Given records Block Start

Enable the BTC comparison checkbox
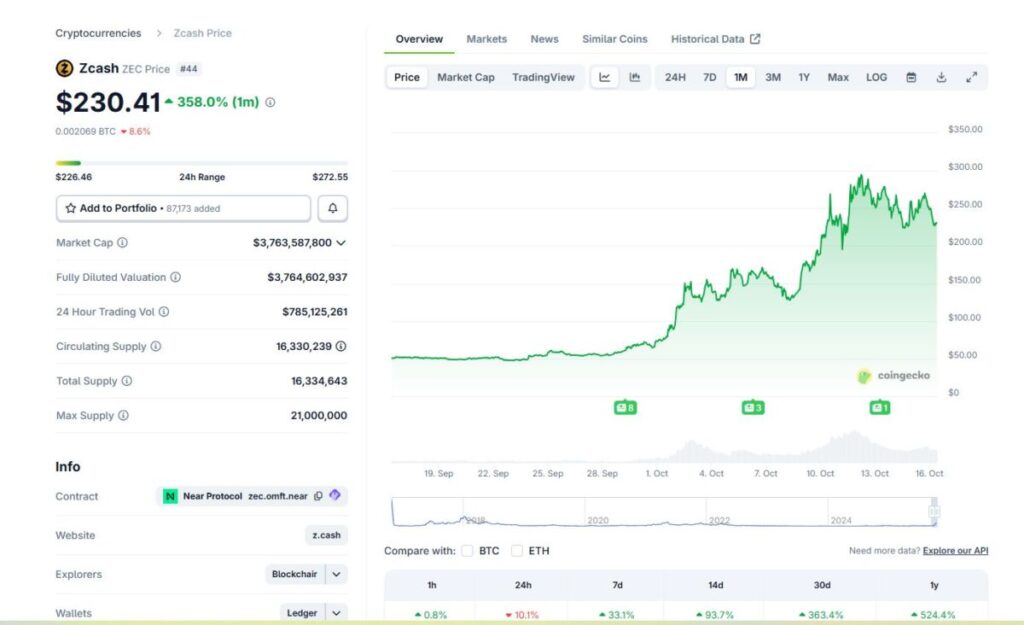This screenshot has width=1024, height=625. [467, 551]
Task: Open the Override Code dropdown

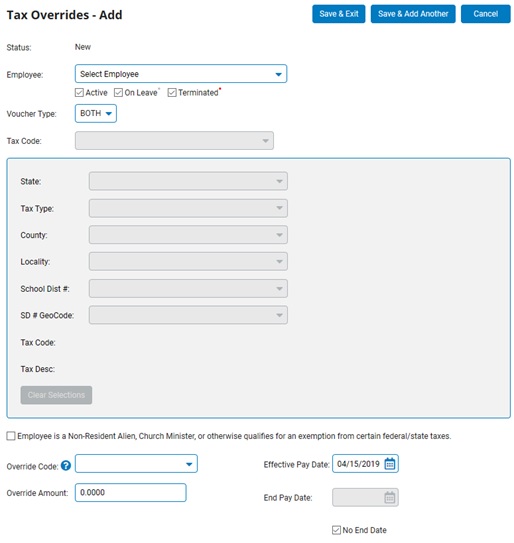Action: (136, 464)
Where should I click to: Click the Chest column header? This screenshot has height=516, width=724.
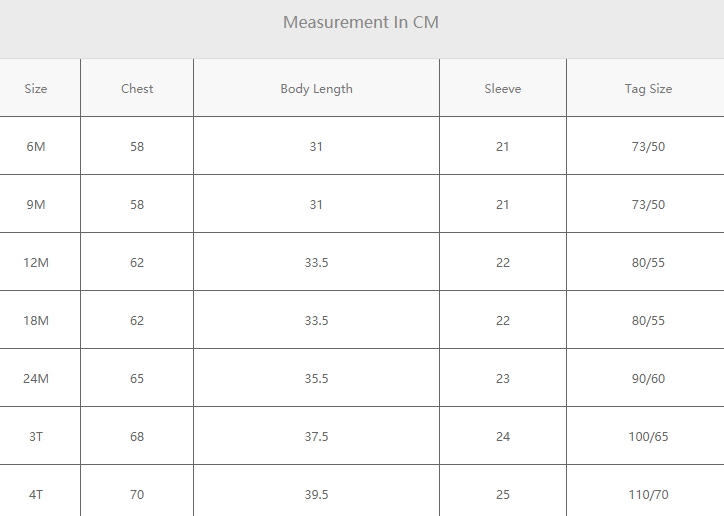137,88
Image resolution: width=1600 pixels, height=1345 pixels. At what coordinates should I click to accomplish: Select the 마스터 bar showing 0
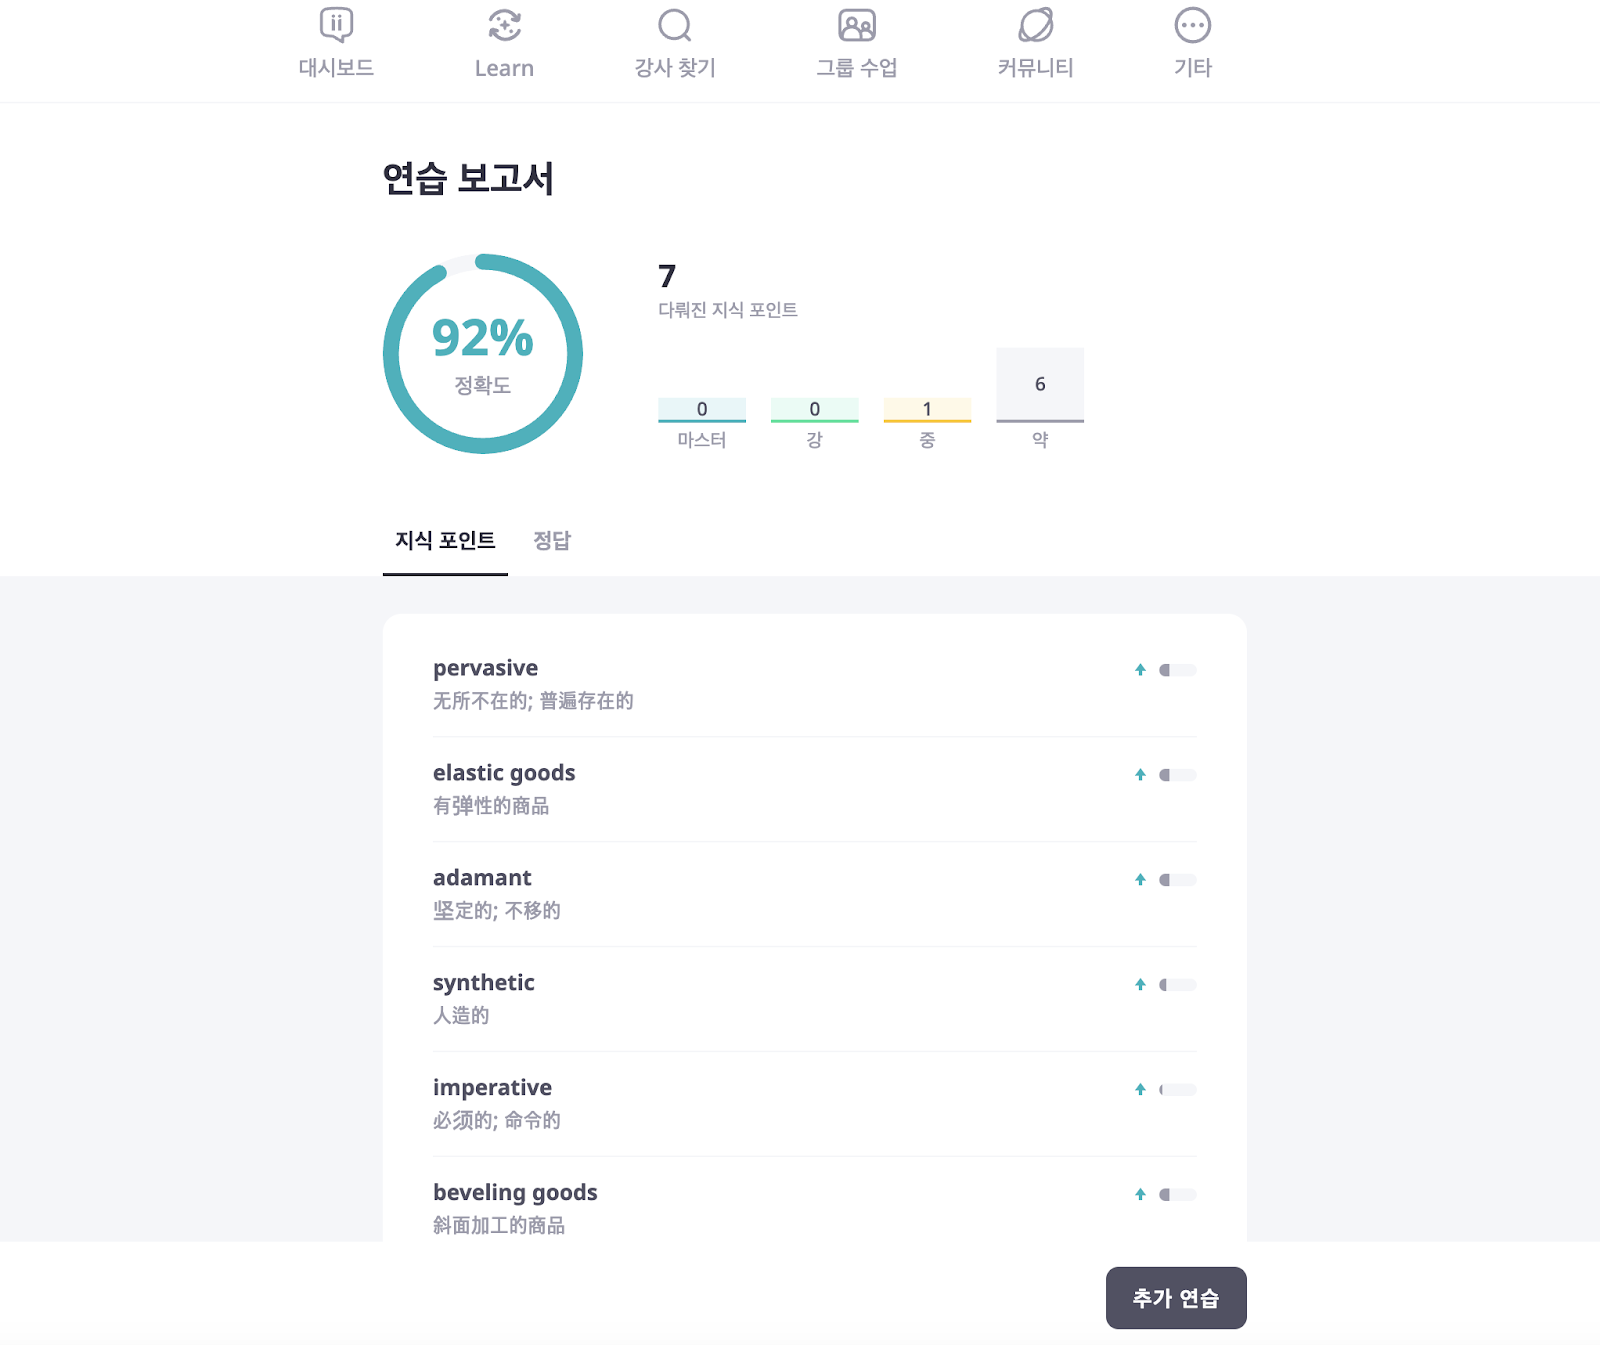click(x=702, y=410)
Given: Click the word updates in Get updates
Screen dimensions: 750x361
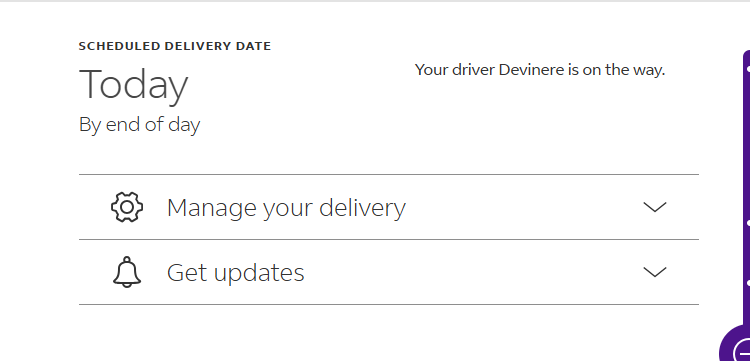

Given records Block End

If an entry contains a picture, leave it out and repeat the rest exactly.

Enable the BTC comparison checkbox
This screenshot has width=1024, height=625. [467, 551]
Task: Open the Override Code dropdown

Action: (136, 464)
Where should I click to: Click the Chest column header? This screenshot has height=516, width=724.
137,88
Image resolution: width=1600 pixels, height=1345 pixels. At what coordinates should I click to accomplish: Select the 마스터 bar showing 0
click(x=702, y=410)
Given: Click the word updates in Get updates
Screen dimensions: 750x361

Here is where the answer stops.